E agora trazendo à discussão a questão do Covid19 e do presente ano lectivo, fizemos mais do mesmo sobre o que atrás foi descrito. Facilitámos, fingimos que olhavámos para o problema com olhos de ver e, todos, basicamente todos transitaram com maior ou menor facilidade, criando a ilusão que os nossos alunos adquiriram os conhecimentos os quais estavam previstos nos seus respectivos anos lectivos. Pergunta o sociólogo António Barreto em entrevista ao jornal Observador em 30 de Julho, «o que será desta geração?». Sobre o ano lectivo que findou tenho uma opinião quiçá radical, mas entendo ser a mais justa e aquela que melhor prepara os nossos jovens para o futuro. Acho que todos os anos lectivos deveriam ter sido anulados e repetidos no ano seguinte. Estes alunos não têm culpa da tragédia que se abateu sobre todo o mundo, mas também os adultos não e todos eles fizeram tremendos sacrifícios para superar este flagelo. E, objectivamente os alunos não adquiriram os conhecimentos propostos no início do ano lectivo para poderem transitar de ano. Não têm culpa mas cabe à Escola ensiná-los e prepará-los e, aparte da questão da desigualdade social que se acentuou entre alunos neste ano lectivo, todos eles não concluiram os conhecimentos para os quais estavam propostos. Tanto é assim que o próprio Ministério da Educação reconhece isso, dedicando as primerias semanas do próximo ano lectivo para fazer “recuperação” dessas matérias. Qual era a tragédia se se repetisse este ano? Não vejo francamente nenhuma, mas até uma maior capacidade do mercado de trabalho absorver licenciados desempregados, um reforço dos conhecimentos dos aluno se, sobretudo da sua capacidade de resiliência face à adversidade, bem como de um principio de solidariedade inter-geracional.   Ao contrário, facilitando as transições semi-automáticas, onde nenhum professor consegue ter garantias das efectivas capacidades dos seus alunos, onde pais muitas vezes os substituiam nos seus deveres, num ensino que a historiadora Raquel Varela apelidou de «doses homeopáicas de informação fragmentada», criamos sempre a imagem de que não há nada a temer, que todos vão passar com ou sem mérito. Criámos uma falácia de que as crianças e os jovens, fruto da sua condição etária, têm exclusivamente Direitos, e, além de ser uma premissa errada, criará, como disse atrás uma geração de incompetentes, ignorantes e prepotentes.

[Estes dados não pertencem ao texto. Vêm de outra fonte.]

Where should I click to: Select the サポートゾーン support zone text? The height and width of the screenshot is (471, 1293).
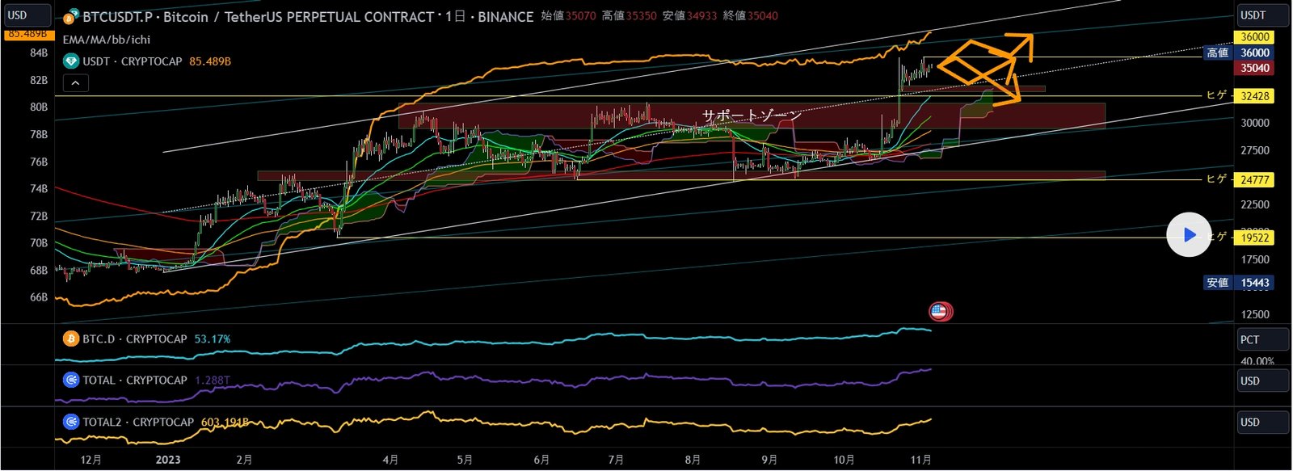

Para concluir e reconhecendo a dificuldade de criar alternativas concretas e eficazes no ensino permeio uma pandemia, não podia estar mais de acordo com Raquel Varela que diz ser o ensino à distância «uma catástrofe anunciada», onde este processo de automatação da escola, do aluno e do professor irá produzir um aumento do burnout, da alienação e da tristeza de todos. Diz ainda esta historiadora  que seguimos uma tendência para a massificação autista sobre toda a classe estudantil, portadora ou não deste síndrome. Desta forma reforça-se ainda mais a ausência do ensino crítico, do estímulo relacional e da capacidade interpretativa e processamento de  conteúdos sem verdadeiramente assimilar esses saberes.

Coragem pede-se para empreeender uma nova Educação no país. A bem do futuro de Portugal!